What the task requires —
On how many lines of the records below does the string "computer" appear? Reply with only the number.

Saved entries
◆ ◆ ◆ ◆ ◆

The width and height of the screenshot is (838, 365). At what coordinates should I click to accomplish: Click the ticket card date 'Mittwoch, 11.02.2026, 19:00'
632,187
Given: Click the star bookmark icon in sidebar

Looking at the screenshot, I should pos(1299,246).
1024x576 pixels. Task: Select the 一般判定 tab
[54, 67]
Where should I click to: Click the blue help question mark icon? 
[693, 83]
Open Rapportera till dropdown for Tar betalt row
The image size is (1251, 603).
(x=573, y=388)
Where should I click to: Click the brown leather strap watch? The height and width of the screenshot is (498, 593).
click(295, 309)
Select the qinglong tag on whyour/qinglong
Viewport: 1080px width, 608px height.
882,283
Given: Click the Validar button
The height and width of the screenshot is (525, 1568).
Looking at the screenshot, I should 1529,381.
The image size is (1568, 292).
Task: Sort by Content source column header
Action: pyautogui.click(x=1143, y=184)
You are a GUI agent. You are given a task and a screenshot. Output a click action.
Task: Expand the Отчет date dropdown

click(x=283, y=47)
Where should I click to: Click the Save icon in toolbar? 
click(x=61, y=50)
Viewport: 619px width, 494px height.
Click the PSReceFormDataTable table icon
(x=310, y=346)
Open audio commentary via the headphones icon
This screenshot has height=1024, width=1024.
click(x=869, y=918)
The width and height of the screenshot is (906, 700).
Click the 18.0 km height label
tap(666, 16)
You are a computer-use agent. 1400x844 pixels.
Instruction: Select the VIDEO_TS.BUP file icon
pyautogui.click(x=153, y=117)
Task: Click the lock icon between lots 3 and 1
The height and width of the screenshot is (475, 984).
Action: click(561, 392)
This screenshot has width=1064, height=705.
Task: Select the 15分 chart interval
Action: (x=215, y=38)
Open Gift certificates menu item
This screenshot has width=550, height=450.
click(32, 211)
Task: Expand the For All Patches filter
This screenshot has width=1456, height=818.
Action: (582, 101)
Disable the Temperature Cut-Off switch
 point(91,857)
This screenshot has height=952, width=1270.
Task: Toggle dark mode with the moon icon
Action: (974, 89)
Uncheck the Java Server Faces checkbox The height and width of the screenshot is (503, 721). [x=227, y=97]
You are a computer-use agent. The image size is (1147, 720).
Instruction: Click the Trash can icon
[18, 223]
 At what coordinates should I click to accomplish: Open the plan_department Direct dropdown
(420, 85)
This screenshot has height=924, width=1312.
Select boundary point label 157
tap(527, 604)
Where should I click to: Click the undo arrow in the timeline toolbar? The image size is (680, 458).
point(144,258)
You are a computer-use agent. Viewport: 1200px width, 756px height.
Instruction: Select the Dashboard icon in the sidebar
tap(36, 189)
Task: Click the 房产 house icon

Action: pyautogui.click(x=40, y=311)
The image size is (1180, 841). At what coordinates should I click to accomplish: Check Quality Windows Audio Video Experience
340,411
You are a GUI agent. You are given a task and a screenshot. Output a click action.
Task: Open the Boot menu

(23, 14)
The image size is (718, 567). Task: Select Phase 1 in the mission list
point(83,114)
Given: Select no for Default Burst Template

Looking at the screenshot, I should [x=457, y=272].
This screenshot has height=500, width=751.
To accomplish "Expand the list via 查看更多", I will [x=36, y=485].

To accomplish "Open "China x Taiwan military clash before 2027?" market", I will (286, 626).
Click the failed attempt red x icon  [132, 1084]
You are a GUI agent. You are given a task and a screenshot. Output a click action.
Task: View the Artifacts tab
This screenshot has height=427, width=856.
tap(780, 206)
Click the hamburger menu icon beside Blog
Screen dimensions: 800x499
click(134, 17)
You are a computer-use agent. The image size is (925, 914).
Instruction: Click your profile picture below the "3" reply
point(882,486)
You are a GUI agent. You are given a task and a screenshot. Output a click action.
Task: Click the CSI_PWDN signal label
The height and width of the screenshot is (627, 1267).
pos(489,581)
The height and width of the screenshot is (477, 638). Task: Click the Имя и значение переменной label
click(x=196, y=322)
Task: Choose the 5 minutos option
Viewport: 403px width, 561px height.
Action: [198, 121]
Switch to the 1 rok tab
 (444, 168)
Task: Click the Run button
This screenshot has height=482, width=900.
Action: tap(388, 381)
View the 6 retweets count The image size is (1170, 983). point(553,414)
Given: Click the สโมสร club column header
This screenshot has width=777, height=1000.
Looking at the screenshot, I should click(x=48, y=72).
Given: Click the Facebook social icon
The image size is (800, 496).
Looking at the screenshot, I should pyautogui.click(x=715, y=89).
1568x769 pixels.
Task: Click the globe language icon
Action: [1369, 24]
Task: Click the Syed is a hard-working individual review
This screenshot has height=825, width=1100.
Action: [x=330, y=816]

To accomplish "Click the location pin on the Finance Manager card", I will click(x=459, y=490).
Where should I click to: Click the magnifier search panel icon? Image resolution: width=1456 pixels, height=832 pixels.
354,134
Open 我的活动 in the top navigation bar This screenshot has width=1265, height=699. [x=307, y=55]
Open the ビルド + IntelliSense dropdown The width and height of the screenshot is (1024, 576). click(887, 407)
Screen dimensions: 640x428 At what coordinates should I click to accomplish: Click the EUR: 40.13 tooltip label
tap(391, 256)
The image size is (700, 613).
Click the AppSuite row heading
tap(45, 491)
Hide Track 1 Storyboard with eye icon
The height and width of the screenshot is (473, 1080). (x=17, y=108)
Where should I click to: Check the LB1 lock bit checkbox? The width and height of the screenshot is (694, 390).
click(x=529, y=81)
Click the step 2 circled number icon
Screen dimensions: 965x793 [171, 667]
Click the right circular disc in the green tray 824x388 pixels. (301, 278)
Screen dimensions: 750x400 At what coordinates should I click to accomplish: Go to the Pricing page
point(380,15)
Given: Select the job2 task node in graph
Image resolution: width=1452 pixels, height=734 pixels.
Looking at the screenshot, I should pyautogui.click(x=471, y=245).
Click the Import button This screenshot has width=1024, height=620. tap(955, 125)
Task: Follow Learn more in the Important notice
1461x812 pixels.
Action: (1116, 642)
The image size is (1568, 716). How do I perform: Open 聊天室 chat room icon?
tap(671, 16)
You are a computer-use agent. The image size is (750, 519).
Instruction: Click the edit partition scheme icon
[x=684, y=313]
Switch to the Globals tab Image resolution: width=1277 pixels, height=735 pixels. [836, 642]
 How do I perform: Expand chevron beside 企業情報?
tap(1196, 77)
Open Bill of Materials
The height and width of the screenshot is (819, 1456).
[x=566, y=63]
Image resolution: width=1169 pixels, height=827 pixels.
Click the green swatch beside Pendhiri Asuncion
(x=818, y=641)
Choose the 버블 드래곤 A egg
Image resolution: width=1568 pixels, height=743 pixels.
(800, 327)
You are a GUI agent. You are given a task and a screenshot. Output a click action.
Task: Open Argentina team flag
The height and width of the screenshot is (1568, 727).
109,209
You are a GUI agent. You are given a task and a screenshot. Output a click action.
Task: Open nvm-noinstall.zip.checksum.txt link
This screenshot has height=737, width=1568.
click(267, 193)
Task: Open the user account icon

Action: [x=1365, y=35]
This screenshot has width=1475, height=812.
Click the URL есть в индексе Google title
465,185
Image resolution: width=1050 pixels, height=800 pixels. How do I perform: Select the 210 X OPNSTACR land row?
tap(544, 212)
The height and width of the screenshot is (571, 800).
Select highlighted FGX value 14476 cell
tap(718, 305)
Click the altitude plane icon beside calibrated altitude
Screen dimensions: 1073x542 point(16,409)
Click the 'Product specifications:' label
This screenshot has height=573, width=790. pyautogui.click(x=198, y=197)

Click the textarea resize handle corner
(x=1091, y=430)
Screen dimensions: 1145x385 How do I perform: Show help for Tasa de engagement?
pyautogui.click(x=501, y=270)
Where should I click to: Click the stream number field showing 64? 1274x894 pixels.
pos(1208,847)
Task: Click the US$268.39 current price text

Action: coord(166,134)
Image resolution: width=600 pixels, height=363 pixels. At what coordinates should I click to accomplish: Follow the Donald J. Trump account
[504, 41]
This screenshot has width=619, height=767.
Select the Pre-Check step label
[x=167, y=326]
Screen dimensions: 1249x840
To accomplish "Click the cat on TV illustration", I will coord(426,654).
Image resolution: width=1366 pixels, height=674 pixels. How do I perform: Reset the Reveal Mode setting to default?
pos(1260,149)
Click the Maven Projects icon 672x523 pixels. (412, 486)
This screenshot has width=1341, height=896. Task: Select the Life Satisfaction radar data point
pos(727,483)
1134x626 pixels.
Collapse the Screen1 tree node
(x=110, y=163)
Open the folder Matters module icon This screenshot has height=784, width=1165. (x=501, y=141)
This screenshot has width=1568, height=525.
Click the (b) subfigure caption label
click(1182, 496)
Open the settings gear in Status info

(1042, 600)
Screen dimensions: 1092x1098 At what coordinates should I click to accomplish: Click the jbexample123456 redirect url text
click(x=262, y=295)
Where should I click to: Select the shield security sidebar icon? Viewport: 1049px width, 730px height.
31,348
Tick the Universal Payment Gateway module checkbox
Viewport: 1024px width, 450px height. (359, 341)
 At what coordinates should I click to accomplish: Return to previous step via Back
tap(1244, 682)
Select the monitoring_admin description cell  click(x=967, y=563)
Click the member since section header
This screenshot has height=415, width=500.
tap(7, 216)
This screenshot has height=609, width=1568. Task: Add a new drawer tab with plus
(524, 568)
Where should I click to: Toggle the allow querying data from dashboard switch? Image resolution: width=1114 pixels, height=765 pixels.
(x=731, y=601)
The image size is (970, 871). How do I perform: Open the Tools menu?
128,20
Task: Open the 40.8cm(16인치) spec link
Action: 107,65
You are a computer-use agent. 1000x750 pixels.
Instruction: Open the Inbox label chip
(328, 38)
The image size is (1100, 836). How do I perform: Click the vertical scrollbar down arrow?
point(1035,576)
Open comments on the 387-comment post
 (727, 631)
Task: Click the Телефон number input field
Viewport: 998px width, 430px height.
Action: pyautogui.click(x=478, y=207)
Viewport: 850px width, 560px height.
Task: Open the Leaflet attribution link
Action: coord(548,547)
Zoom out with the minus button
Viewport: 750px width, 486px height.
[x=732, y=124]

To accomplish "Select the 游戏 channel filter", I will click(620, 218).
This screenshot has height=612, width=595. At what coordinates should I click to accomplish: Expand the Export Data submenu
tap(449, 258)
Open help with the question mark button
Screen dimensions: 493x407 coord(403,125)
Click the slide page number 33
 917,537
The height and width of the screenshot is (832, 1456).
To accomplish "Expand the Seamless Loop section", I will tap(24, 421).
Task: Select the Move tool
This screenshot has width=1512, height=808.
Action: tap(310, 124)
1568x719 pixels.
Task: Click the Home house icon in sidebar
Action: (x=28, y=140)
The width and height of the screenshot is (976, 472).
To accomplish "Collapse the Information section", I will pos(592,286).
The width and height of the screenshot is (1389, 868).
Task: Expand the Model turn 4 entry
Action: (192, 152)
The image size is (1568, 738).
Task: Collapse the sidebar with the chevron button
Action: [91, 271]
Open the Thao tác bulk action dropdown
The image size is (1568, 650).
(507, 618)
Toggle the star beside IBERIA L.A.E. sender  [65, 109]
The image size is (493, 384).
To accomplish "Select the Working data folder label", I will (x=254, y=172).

◆ ◆ ◆ ◆ ◆

Answer to this task —
6